Mi primera clase como profesor en el Colegio de Jurisprudencia de la USFQ fue en el año 1998; llegué por invitación de su primer decano Fabián Corral. Había escuchado muchas cosas, no siempre buenas de la USFQ y de Santiago Gangotena, uno de sus fundadores. Descubrí pronto que las críticas eran por desconocimiento. Los profesores gozaban de absoluta libertad de cátedra, todos se trataban de forma cercana y cordial, se habían eliminado los títulos, el tú se había impuesto. Los estudiantes eran diversos, distintos a los que había conocido, eran de tiempo completo, no solo cursaban materias jurídicas, sino que recibían una educación en las “artes liberales”; inquietos, veían más allá de las normas, les preocupaban los porqués.

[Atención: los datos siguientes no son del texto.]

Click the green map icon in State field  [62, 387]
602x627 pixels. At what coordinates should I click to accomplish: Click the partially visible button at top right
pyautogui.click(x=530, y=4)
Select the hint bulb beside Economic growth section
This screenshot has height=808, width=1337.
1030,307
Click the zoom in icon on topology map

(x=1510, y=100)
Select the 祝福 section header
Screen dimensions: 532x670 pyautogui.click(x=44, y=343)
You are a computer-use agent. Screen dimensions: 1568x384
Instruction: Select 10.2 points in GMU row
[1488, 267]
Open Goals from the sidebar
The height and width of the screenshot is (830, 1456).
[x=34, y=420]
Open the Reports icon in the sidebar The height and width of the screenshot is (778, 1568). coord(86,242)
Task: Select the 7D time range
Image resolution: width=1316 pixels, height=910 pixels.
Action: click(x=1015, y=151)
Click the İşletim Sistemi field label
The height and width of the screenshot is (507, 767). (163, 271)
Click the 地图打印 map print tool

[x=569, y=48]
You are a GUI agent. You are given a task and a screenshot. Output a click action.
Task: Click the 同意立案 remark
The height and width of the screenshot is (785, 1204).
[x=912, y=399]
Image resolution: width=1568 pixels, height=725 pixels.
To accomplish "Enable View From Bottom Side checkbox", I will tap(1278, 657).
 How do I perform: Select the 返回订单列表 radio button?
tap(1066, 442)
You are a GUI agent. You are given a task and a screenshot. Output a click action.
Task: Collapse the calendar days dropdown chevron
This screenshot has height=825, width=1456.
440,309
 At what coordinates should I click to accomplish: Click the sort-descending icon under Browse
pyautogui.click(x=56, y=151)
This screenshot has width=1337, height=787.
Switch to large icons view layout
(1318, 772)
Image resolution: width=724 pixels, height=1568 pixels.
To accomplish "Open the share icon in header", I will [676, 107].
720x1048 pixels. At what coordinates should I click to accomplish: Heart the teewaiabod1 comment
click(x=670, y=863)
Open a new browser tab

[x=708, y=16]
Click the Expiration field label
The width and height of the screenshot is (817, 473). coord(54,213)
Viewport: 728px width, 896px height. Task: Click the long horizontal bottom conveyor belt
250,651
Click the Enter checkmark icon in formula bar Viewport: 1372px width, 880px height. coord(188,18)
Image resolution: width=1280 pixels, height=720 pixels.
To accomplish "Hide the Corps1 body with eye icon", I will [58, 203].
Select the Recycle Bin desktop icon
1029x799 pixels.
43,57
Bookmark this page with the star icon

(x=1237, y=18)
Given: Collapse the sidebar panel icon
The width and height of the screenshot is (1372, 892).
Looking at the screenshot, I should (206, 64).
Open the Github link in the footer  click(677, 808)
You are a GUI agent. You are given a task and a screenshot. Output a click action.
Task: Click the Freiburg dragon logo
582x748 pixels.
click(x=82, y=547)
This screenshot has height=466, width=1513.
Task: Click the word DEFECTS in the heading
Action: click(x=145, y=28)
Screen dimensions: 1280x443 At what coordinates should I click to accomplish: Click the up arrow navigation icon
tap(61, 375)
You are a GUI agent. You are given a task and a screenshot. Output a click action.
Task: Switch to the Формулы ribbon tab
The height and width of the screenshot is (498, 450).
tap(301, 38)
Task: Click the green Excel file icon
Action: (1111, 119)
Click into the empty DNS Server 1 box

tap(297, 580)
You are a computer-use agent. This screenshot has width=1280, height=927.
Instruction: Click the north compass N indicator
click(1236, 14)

Al poco tiempo conocí a Santiago. La primera vez que le escuché de forma directa criticó a los abogados, su padre había sido uno. Al principio me sorprendió, incluso me molestó, pero se volvía obvio que lo hacía por irreverente, atacaba a los convencionalismos y la rigidez. Siempre al límite, incluso podía llegar a ser ofensivo porque sus palabras podían ir más allá de sus intenciones.
Muchas veces estuve en desacuerdo con él. Inevitable. Polémico, genial, no dejaba de decir lo que pensaba, no se preocupaba por ser “políticamente correcto”; pero, discrepancias al margen, era imposible desconocer la trascendencia e importancia de lo que había hecho con la Universidad que fundó; transformó la educación universitaria del país y, gracias a ese espacio, vivimos en un verdadero ambiente universitario, porque la USFQ era y es un lugar para dudar, enseñar, aprender e investigar.
Cito las palabras de una de sus columnas, que la reprodujo muchas veces: “La universidad es la maestra que abre la puerta de la sabiduría. El soporte de la tolerancia. La buscadora del balance de los opuestos. La protectora de las ideas del amor, la intelectualidad, los sentimientos, la espiritualidad, la verdad”.
Este es el legado de Santiago que se debe defender: una educación en libertad.